Despite this brutality, the EPRP continued to strike back, best as it could. As one contemporary report describes:
Events like this led to tension between the Derg junta and the civilian Political Bureau. Concern over the threat of the EPRP kept this tension from becoming a definite break until the eve of May Day, when the Political Bureau, on the pretext that an anti-government protest was in the offing, ordered the kebeles to arrest any young person suspected of being an EPRP member. According to the Ottaways, "Hundreds were arrested, taken to three different sites on the outskirts of Addis Ababa, and executed en masse. Scores of others were gunned down in the streets by the Derg's 'permanent secretaries', the jeeps mounted with machine guns constantly patrolling the streets of Addis Ababa. The death toll may have been as high as one thousand." Afterwards, the Derg disavowed this outrage and put the blame for the slaughter on the Political Bureau in a proclamation on 14 July. The Bureau's leader Haile Fide and a group of his followers attempted to flee the capital the following August, but were caught.

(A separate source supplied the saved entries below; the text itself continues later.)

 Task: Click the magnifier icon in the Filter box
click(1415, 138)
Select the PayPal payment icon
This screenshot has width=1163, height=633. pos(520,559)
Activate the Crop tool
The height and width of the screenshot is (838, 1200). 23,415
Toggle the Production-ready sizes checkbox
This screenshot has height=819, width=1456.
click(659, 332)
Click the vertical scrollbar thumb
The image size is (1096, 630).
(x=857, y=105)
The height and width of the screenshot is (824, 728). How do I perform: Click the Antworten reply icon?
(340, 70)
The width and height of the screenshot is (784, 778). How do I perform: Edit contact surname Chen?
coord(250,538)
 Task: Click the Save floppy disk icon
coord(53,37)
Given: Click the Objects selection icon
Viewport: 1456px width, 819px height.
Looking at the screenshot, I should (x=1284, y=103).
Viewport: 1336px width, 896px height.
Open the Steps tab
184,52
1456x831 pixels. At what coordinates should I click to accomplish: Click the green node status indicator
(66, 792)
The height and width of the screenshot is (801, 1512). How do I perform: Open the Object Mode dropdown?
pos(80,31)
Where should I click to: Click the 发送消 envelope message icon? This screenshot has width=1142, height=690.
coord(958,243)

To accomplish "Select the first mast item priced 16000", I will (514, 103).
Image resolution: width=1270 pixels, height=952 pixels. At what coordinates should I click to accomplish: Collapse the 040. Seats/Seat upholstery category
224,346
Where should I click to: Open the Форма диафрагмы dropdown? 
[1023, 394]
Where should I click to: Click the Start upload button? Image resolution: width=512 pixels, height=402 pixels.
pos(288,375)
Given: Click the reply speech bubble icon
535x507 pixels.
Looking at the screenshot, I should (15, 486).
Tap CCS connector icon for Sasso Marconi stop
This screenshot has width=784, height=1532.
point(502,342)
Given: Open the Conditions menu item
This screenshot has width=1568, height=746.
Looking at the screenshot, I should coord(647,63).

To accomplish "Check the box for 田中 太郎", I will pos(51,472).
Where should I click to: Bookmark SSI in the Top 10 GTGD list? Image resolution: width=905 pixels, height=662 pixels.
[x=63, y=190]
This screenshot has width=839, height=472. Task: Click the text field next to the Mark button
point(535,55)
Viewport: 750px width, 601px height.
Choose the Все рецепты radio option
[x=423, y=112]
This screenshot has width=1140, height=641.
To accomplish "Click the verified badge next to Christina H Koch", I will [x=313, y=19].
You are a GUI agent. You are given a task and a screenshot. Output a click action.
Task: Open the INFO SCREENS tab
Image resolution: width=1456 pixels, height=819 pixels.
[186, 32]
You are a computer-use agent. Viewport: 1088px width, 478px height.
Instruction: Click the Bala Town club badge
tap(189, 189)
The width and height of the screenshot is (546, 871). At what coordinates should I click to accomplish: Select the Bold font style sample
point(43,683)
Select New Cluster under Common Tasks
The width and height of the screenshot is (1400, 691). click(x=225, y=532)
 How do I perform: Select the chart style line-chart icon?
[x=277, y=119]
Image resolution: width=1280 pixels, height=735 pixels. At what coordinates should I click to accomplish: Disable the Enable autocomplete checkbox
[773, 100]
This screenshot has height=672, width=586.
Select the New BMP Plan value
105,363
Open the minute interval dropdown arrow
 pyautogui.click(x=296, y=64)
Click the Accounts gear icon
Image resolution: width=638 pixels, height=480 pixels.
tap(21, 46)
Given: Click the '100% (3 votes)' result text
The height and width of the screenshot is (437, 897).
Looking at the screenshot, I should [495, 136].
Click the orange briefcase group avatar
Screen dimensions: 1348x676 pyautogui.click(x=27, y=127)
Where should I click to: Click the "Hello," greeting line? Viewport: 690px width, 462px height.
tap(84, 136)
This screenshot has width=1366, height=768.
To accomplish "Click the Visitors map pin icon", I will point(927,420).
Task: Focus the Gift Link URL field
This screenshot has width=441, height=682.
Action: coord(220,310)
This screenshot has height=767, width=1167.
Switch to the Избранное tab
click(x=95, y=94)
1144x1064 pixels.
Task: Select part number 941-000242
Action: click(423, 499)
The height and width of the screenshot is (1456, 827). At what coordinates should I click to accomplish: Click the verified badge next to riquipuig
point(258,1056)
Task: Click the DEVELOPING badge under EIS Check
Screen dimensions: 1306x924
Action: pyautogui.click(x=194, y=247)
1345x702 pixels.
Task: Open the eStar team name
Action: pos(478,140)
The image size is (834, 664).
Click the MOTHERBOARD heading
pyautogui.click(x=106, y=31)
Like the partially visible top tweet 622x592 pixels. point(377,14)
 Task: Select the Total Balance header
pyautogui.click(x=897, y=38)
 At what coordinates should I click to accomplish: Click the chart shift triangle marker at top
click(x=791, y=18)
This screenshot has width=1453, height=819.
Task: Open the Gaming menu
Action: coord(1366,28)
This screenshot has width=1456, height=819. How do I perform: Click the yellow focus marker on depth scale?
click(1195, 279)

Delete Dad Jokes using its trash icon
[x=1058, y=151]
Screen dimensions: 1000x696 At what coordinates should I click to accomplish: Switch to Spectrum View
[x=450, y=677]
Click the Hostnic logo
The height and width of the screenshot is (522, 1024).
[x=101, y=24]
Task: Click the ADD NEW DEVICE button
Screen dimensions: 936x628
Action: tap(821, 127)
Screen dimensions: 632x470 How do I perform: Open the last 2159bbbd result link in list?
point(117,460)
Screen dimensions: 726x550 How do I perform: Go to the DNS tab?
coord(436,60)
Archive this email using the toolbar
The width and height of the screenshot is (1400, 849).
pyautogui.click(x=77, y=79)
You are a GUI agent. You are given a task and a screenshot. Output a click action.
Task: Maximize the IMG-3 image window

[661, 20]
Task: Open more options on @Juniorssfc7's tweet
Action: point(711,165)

At the same time, the Red Terror made MEISON its next target. "Sensing danger," writes Bahru Zewde, "the leaders of the organization hastily tried to go underground. But almost all of them were either captured or killed in August 1977 as they tried to retreat into the countryside in several detachments."
Thousands of men and women were rounded up and executed in the following two years. Amnesty International estimates that the death toll could be as high as 500,000. Groups of people were herded into churches that were then burned down, and women were subjected to systematic rape by soldiers. The Save the Children Fund reported that the victims of the Red Terror included not only adults, but 1,000 or more children, mostly aged between eleven and thirteen, whose corpses were left in the streets of Addis Ababa.

Aftermath

The victims' lives are immortalized in the "Red Terror" Martyrs' Memorial Museum in Addis Ababa.
Mengistu was found guilty of genocide in absentia and was sentenced to life in prison in January 2007. After his conviction, Zimbabwe, where he received sanctuary due to friendship with Robert Mugabe, said it would not extradite him. On 26 May 2008, the Ethiopian Supreme Court sentenced Mengistu in absentia to death. Eighteen associates of Mengistu, two of whom live in the Italian embassy in Addis Ababa and 16 in Ethiopian prisons, also are under a death sentence. Another individual who was found guilty in absentia in May 2002, Kelbessa Negewo, was returned from his exile in the United States several years later to serve a life sentence.